Hessenberg varieties for the minimal nilpotent orbit

TL;DR

This paper studies Hessenberg varieties linked to the minimal nilpotent orbit in complex simple algebraic groups, computing their topological invariants and describing their cohomology rings, especially in Lie type A.

Contribution

It provides explicit calculations of Poincaré polynomials, irreducible components, GKM graph structures, and cohomology rings for these Hessenberg varieties, advancing understanding in Lie theory and algebraic geometry.

Findings

Computed Poincaré polynomials for Hessenberg varieties in Lie type A.

Determined irreducible components of these varieties.

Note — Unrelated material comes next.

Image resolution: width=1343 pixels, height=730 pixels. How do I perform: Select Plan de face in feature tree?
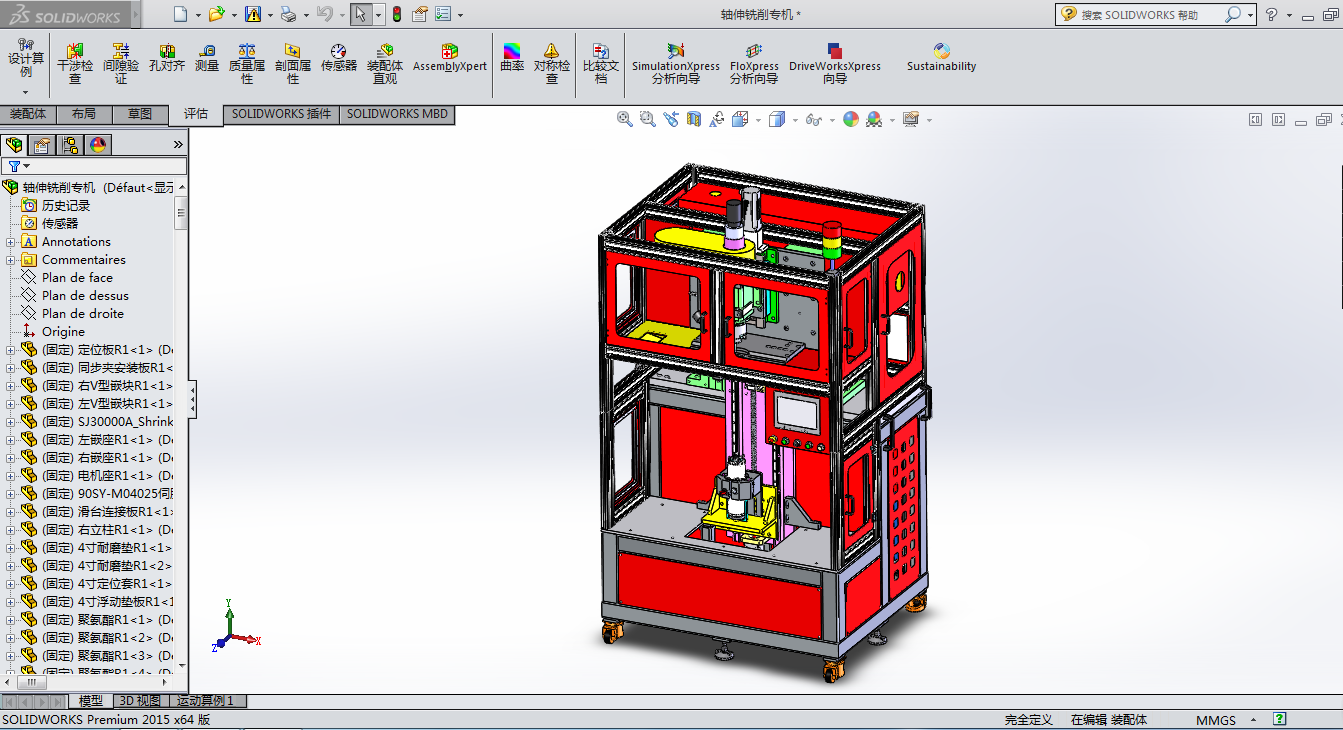coord(77,278)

Explicitly described GKM graphs and cohomology rings.

Abstract

For a connected, simply-connected complex simple algebraic group $G$, we examine a class of Hessenberg varieties associated with the minimal nilpotent orbit. In particular, we compute the Poincar\'{e} polynomials and irreducible components of these varieties in Lie type $A$. Furthermore, we show these Hessenberg varieties to be GKM with respect to the action of a maximal torus $T\subseteq G$. The corresponding GKM graphs are then explicitly determined. Finally, we present the ordinary and $T$-equivariant cohomology rings of our varieties as quotients of those of the flag variety.